| Information given |
- Opening Delimiter -
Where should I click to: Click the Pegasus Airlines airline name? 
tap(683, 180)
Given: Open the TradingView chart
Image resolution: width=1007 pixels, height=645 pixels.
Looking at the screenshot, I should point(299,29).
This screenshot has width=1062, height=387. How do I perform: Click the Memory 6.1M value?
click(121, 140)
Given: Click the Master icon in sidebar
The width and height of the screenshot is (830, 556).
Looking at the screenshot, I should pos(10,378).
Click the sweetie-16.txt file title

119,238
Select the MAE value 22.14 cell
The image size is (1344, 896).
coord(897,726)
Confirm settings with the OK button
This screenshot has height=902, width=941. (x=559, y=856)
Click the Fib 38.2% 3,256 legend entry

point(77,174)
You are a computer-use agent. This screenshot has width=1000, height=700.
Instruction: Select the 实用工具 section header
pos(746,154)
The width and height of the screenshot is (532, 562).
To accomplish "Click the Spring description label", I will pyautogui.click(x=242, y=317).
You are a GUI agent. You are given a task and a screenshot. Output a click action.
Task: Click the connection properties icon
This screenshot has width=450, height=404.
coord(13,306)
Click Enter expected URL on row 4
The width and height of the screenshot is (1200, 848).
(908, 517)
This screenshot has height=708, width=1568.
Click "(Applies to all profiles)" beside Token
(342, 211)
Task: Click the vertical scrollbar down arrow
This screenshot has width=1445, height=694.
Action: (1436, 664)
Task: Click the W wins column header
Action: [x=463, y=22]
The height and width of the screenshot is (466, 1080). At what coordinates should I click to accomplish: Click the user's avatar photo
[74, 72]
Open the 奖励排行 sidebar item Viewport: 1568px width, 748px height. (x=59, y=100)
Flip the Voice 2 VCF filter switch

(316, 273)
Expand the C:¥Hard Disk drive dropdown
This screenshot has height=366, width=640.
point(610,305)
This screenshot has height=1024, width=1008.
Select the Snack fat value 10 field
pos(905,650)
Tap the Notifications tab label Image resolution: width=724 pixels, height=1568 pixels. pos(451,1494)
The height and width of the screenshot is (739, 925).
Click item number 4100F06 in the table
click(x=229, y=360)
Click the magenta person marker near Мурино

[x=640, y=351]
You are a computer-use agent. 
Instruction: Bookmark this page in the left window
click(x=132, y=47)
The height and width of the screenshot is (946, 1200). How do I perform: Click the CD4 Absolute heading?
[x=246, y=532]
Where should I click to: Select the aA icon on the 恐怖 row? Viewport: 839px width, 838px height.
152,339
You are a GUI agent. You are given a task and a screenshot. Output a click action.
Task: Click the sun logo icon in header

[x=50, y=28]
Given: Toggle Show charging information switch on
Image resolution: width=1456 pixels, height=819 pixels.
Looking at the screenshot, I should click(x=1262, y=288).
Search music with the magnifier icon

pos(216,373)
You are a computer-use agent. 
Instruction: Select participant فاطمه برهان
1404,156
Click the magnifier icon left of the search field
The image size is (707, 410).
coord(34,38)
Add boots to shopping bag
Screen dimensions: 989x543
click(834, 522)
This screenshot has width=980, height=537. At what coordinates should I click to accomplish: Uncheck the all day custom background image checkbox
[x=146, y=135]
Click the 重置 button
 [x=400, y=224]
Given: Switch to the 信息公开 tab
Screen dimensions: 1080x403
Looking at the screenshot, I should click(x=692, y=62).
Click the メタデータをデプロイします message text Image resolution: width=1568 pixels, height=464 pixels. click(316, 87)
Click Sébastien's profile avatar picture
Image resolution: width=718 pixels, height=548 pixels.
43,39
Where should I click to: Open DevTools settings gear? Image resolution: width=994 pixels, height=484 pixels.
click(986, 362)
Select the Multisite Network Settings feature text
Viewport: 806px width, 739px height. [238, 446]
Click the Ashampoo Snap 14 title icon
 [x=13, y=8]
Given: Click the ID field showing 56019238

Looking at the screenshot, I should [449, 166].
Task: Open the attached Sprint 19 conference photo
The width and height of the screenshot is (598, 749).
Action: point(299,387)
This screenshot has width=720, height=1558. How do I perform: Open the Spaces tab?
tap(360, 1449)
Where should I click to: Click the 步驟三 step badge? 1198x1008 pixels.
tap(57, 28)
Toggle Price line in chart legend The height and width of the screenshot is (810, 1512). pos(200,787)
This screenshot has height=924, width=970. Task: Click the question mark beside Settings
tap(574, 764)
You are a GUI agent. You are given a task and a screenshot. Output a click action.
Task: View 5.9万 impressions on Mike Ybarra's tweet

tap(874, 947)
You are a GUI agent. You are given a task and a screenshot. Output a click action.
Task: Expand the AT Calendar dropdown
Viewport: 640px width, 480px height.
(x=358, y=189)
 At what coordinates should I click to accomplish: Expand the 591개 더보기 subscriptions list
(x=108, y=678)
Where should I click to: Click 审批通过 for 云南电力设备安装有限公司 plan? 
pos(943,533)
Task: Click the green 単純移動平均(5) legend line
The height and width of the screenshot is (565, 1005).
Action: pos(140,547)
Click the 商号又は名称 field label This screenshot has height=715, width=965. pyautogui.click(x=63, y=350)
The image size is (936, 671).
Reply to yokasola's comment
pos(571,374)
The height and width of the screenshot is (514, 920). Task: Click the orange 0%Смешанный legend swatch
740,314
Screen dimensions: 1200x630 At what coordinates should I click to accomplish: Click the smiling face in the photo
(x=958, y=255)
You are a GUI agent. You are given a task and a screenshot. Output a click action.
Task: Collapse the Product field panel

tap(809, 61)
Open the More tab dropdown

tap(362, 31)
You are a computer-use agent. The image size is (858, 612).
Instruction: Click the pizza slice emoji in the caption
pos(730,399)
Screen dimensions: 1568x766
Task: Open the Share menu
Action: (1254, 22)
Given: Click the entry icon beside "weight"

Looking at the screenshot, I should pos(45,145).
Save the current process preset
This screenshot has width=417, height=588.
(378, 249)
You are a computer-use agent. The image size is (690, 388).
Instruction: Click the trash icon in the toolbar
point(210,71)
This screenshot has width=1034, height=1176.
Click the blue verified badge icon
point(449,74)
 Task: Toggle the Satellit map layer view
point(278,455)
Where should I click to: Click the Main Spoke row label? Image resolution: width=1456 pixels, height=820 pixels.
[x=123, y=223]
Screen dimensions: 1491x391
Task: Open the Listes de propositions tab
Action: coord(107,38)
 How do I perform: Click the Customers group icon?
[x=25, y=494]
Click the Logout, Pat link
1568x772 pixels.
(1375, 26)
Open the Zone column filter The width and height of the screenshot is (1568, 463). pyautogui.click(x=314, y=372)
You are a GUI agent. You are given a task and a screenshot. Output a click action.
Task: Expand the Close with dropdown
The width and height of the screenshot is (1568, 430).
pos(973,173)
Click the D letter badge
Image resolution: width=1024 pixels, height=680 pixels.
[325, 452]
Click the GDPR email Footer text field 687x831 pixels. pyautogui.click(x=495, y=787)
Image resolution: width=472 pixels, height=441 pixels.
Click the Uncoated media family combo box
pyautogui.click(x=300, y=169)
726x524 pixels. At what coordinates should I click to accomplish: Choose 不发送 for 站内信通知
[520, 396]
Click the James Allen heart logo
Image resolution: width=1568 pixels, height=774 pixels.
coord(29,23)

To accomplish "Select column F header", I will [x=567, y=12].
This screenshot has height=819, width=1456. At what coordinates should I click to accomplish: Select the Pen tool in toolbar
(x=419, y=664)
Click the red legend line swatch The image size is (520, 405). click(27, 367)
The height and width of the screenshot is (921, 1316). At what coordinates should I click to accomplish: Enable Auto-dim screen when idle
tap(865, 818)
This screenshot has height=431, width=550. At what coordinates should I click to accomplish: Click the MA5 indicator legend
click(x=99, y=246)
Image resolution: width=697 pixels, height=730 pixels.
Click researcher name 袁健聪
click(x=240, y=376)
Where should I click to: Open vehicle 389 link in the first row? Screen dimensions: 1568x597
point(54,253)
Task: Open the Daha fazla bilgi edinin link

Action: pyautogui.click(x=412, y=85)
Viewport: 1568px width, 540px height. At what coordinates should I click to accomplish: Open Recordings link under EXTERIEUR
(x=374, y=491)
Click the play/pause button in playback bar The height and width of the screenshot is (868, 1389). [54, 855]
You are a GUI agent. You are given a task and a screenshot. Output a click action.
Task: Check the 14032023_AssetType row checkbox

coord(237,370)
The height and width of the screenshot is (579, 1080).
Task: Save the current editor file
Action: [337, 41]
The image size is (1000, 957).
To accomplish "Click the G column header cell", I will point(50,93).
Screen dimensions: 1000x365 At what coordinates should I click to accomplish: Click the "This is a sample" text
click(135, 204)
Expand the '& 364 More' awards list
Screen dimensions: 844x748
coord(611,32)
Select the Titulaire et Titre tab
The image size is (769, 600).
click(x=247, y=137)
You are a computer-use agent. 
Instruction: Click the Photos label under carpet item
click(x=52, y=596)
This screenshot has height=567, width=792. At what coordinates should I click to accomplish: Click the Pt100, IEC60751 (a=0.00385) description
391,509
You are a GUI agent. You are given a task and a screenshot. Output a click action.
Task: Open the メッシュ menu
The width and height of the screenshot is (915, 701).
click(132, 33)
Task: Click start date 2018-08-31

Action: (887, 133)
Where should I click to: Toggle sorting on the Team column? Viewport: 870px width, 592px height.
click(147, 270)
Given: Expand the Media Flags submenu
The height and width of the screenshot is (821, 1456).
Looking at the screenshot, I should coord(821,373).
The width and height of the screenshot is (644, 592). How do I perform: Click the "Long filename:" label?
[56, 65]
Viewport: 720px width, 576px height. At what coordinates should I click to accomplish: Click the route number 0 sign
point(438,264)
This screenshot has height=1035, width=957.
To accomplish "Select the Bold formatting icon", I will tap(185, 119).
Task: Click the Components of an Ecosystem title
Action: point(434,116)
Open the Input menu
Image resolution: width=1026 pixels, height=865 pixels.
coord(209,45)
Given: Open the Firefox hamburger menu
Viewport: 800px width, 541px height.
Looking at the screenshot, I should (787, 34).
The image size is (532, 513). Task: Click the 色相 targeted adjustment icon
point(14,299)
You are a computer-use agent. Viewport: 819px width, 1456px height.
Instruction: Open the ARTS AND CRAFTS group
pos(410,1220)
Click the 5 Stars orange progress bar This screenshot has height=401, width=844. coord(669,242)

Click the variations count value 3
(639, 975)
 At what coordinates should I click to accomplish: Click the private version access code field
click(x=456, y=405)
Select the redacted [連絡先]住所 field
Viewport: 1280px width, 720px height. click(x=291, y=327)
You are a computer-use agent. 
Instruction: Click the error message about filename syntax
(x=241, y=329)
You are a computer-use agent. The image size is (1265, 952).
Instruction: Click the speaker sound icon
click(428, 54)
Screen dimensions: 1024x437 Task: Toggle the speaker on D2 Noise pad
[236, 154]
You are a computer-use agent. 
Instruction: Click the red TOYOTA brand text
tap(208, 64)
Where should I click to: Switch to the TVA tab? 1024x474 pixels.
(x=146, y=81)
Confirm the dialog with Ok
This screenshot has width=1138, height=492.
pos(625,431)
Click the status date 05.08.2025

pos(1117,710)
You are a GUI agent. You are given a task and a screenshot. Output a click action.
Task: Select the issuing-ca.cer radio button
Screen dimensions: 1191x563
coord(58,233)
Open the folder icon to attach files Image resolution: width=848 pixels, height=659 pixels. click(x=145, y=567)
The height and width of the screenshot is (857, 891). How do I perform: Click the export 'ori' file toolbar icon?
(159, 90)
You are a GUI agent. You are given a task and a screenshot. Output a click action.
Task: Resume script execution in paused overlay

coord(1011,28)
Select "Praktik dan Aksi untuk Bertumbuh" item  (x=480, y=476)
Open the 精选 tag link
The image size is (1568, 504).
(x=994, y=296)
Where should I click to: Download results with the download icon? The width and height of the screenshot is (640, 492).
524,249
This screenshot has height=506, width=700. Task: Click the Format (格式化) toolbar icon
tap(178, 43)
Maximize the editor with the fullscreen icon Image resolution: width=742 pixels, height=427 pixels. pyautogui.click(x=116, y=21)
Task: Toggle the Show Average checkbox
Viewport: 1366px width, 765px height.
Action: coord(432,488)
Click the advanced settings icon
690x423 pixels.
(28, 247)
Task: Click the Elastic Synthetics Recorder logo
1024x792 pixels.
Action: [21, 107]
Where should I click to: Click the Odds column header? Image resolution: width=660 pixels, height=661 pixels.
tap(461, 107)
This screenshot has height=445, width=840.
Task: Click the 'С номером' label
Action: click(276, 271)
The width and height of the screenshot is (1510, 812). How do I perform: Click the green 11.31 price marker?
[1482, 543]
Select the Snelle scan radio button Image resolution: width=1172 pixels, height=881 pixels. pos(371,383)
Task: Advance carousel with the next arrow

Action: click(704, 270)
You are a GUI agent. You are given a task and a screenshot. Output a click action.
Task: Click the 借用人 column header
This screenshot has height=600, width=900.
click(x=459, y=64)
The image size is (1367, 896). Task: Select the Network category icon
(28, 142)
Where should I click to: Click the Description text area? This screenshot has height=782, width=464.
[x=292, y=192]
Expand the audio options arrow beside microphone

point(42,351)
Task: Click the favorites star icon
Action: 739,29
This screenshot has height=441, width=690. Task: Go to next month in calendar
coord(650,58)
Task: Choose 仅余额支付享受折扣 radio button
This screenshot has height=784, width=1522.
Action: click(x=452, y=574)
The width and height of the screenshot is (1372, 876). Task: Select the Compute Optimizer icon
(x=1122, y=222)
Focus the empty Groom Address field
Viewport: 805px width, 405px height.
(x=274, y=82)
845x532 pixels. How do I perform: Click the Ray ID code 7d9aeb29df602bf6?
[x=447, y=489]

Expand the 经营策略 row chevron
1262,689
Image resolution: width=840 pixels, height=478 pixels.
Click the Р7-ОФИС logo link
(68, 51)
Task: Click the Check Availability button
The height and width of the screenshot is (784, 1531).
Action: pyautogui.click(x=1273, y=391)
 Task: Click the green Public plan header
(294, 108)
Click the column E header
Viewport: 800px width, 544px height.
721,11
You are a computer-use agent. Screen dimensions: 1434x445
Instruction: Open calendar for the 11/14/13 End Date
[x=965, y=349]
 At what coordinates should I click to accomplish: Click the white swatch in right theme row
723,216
- Closing Delimiter -
| What the exercise asks |
Nothing but lines that contain "sidebar" should appear in the answer. Copy each from the records.

| Written answer |
Given: Click the Master icon in sidebar
Open the 奖励排行 sidebar item Viewport: 1568px width, 748px height. (x=59, y=100)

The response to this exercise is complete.